A part of a urinalysis can be performed by using urine test strips, known as Dipstick in which the test results can be read as color changes. Another method is examination of the urine sample under light microscopy.
Physical Or Macroscopic Examination Of urine
The first part of a urinalysis is direct visual observation:
Normal color of the urine ranges from colorless to deep yellow depending on the concentration of the urochorme pigment. Different colors may be observed in different conditions like red with blood in the urine or certain food colors e.d beetroot. orange with rifampicin, yellow in jaundice or dehydration and black with severe hemoglobinuria.
Normal volume is 800-2600 ml/day and it is referred to be oligouria if its < 300 ml/day and anuria if < 100 ml/day.
A normal urine sample appears clear on visual inspection. Turbidity or cloudiness may be caused by excessive cellular material or protein in the urine or may develop from crystallization or precipitation of salts upon standing at room temperature or in the refrigerator. Clearing of the specimen after addition of a small amount of acid indicates that precipitation of salts is the probable cause of tubidity.
Urine Dipstick Chemical Analysis
1. Specific Gravity
Normal range is 1.000 to 1.030. It varies with the quantity of urine and a persistently low specific gravity suggests chronic renal failure or diabetes insipidus while a high specific gravity suggests dehydration.
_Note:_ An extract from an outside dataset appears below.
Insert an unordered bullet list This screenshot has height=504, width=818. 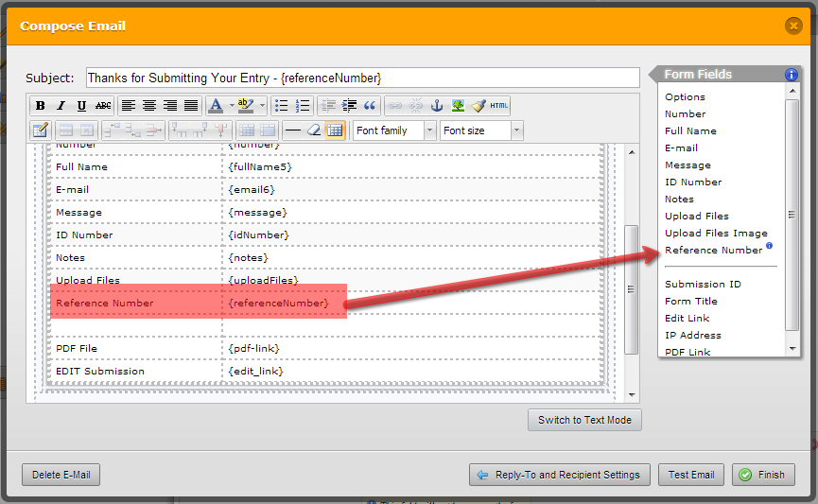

Fresh urine specimen is acidic with an average pH of 6 and a normal range of 4.5-8. The pH is usually important in investigation and management of renal tubular acidosis. Infection with urea splitting organism Proteus causes alkaline urine that favors renal stone formation.
Normal protein loss from urine is 150 mg/24 hrs and it may sometimes rise upto 300 mg/24hrs in fever or with exercise. Other common causes of proteinuria are nephrotic syndrome, diabetic nephropathy, hypertention and certain infections e.g Hepatitis B, HIV etc.
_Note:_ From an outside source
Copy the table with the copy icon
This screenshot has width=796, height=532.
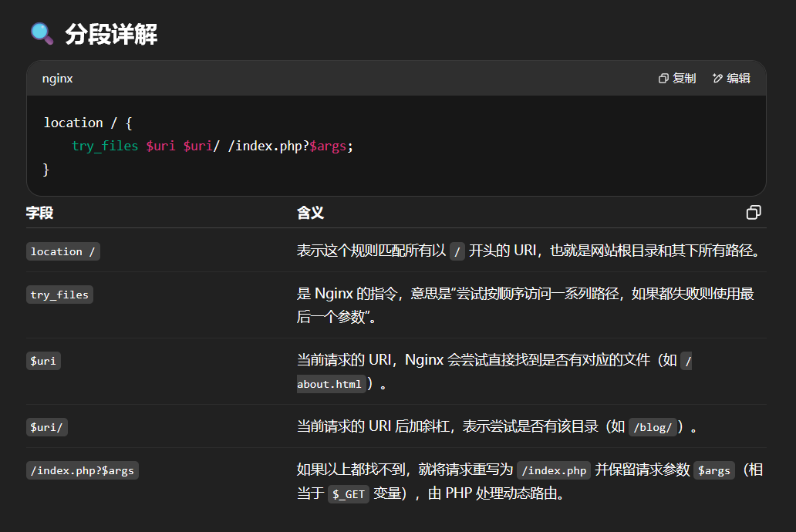pos(754,212)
Glucose in urine usually indicates diabetes but it may be due to certain other cause that includes renal tubular damage, sepsis, low renal threshold in chronic renal failure and fanconi’s syndrome. False results may be observed if patient is taking large doses of Vitamin C. tetracylines or levodopa.
Presence of ketones is seen in diabetic ketoacidosis and in starvation.
Important indicator of UTI and also seen when a person takes a high protein meal.
It is positive in obstructive jaundice.
A drop of fresh urine covered with a cover slip is observed under the light microscope and may reveal important diagnostic information.
1. White Cell or Leucocytes
More than 10/mm3 in an unspun urine specimen is abnormal. causes include cystitis, urethritis, prostatitis, pyelonephritis, renal calculi, interstitial nephritis, tuberculosis.
2. Red cells
More than 2/mm3 in an unspun urine specimen is abnormal. It can also be detected as a positive test for hematuria on dipstick. Common causes include IgA nephropathy, glomerulonephritis, polycystic kidneys, papillary necrosis, renal calculi, UTI, sickle cell disease, trauma, drug cyclophosphamide.
RBC’s of glomeruli origin tend to be dysmorphic with many sizes and shapes whereas those of non glomeruli origin are uniform in size and shape.
Casts are cylindrical bodies found in the lumen of distal tubules and they may be of many types including hyaline, granular, white cell casts, red cell casts, epithelial casts or broad waxy casts.
Crystals are common in cold or old urine and usually do not signify any pathology but presence of certain crystals are important for example cystine crystals are diagnostic of cystinuria and oxalate crystals in fresh urine is an indicator for increased possibility for stone formation.